• _DO THIS_
Render every item as a Markdown table with the columns "Row" and "Line": number the rows and put each line in its own row, leaving out blank lines.

• _DATA FOR THE TASK_
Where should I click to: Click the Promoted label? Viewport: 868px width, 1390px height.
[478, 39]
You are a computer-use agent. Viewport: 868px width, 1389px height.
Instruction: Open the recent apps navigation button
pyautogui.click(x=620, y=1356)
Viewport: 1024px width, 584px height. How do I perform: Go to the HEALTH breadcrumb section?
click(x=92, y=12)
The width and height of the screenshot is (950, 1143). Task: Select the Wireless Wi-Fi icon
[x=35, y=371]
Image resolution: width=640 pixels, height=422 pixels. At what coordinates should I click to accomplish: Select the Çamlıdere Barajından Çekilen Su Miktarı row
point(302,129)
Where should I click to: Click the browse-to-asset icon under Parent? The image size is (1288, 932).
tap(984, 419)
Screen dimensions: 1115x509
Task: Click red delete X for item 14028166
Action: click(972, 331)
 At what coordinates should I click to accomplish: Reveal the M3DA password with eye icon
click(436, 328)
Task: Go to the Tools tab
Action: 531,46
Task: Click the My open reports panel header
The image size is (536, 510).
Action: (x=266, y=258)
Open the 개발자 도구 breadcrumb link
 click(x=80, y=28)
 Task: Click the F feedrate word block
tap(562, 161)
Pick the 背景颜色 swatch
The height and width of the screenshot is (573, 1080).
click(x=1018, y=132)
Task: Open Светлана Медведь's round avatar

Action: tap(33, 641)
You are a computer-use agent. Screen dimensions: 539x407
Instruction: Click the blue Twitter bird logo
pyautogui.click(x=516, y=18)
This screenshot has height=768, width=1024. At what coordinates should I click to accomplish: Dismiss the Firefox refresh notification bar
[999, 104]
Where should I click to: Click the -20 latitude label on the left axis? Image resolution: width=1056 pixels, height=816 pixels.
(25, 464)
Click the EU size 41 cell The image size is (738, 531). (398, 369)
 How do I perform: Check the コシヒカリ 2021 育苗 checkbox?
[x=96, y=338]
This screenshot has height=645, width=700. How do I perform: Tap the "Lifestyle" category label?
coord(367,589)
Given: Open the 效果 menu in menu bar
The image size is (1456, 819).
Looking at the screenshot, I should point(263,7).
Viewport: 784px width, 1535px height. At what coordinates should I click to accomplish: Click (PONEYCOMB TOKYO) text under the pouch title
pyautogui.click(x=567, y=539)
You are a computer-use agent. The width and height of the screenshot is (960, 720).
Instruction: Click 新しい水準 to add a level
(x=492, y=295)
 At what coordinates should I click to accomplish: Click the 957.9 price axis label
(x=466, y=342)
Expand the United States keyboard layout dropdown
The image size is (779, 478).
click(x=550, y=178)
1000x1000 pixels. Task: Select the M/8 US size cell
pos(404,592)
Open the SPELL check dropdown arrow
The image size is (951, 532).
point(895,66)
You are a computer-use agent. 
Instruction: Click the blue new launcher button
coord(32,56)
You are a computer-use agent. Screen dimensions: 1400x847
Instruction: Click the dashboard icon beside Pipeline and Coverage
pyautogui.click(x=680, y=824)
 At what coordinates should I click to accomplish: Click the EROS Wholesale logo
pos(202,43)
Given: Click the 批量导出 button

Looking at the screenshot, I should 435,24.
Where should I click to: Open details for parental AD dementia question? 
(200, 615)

• _FINISHED ANSWER_
| Row | Line |
|---|---|
| 1 | Where should I click to: Click the Promoted label? Viewport: 868px width, 1390px height. |
| 2 | [478, 39] |
| 3 | You are a computer-use agent. Viewport: 868px width, 1389px height. |
| 4 | Instruction: Open the recent apps navigation button |
| 5 | pyautogui.click(x=620, y=1356) |
| 6 | Viewport: 1024px width, 584px height. How do I perform: Go to the HEALTH breadcrumb section? |
| 7 | click(x=92, y=12) |
| 8 | The width and height of the screenshot is (950, 1143). Task: Select the Wireless Wi-Fi icon |
| 9 | [x=35, y=371] |
| 10 | Image resolution: width=640 pixels, height=422 pixels. At what coordinates should I click to accomplish: Select the Çamlıdere Barajından Çekilen Su Miktarı row |
| 11 | point(302,129) |
| 12 | Where should I click to: Click the browse-to-asset icon under Parent? The image size is (1288, 932). |
| 13 | tap(984, 419) |
| 14 | Screen dimensions: 1115x509 |
| 15 | Task: Click red delete X for item 14028166 |
| 16 | Action: click(972, 331) |
| 17 |  At what coordinates should I click to accomplish: Reveal the M3DA password with eye icon |
| 18 | click(436, 328) |
| 19 | Task: Go to the Tools tab |
| 20 | Action: 531,46 |
| 21 | Task: Click the My open reports panel header |
| 22 | The image size is (536, 510). |
| 23 | Action: (x=266, y=258) |
| 24 | Open the 개발자 도구 breadcrumb link |
| 25 |  click(x=80, y=28) |
| 26 |  Task: Click the F feedrate word block |
| 27 | tap(562, 161) |
| 28 | Pick the 背景颜色 swatch |
| 29 | The height and width of the screenshot is (573, 1080). |
| 30 | click(x=1018, y=132) |
| 31 | Task: Open Светлана Медведь's round avatar |
| 32 | Action: tap(33, 641) |
| 33 | You are a computer-use agent. Screen dimensions: 539x407 |
| 34 | Instruction: Click the blue Twitter bird logo |
| 35 | pyautogui.click(x=516, y=18) |
| 36 | This screenshot has height=768, width=1024. At what coordinates should I click to accomplish: Dismiss the Firefox refresh notification bar |
| 37 | [999, 104] |
| 38 | Where should I click to: Click the -20 latitude label on the left axis? Image resolution: width=1056 pixels, height=816 pixels. |
| 39 | (25, 464) |
| 40 | Click the EU size 41 cell The image size is (738, 531). (398, 369) |
| 41 |  How do I perform: Check the コシヒカリ 2021 育苗 checkbox? |
| 42 | [x=96, y=338] |
| 43 | This screenshot has height=645, width=700. How do I perform: Tap the "Lifestyle" category label? |
| 44 | coord(367,589) |
| 45 | Given: Open the 效果 menu in menu bar |
| 46 | The image size is (1456, 819). |
| 47 | Looking at the screenshot, I should point(263,7). |
| 48 | Viewport: 784px width, 1535px height. At what coordinates should I click to accomplish: Click (PONEYCOMB TOKYO) text under the pouch title |
| 49 | pyautogui.click(x=567, y=539) |
| 50 | You are a computer-use agent. The width and height of the screenshot is (960, 720). |
| 51 | Instruction: Click 新しい水準 to add a level |
| 52 | (x=492, y=295) |
| 53 |  At what coordinates should I click to accomplish: Click the 957.9 price axis label |
| 54 | (x=466, y=342) |
| 55 | Expand the United States keyboard layout dropdown |
| 56 | The image size is (779, 478). |
| 57 | click(x=550, y=178) |
| 58 | 1000x1000 pixels. Task: Select the M/8 US size cell |
| 59 | pos(404,592) |
| 60 | Open the SPELL check dropdown arrow |
| 61 | The image size is (951, 532). |
| 62 | point(895,66) |
| 63 | You are a computer-use agent.  |
| 64 | Instruction: Click the blue new launcher button |
| 65 | coord(32,56) |
| 66 | You are a computer-use agent. Screen dimensions: 1400x847 |
| 67 | Instruction: Click the dashboard icon beside Pipeline and Coverage |
| 68 | pyautogui.click(x=680, y=824) |
| 69 |  At what coordinates should I click to accomplish: Click the EROS Wholesale logo |
| 70 | pos(202,43) |
| 71 | Given: Click the 批量导出 button |
| 72 | Looking at the screenshot, I should 435,24. |
| 73 | Where should I click to: Open details for parental AD dementia question?  |
| 74 | (200, 615) |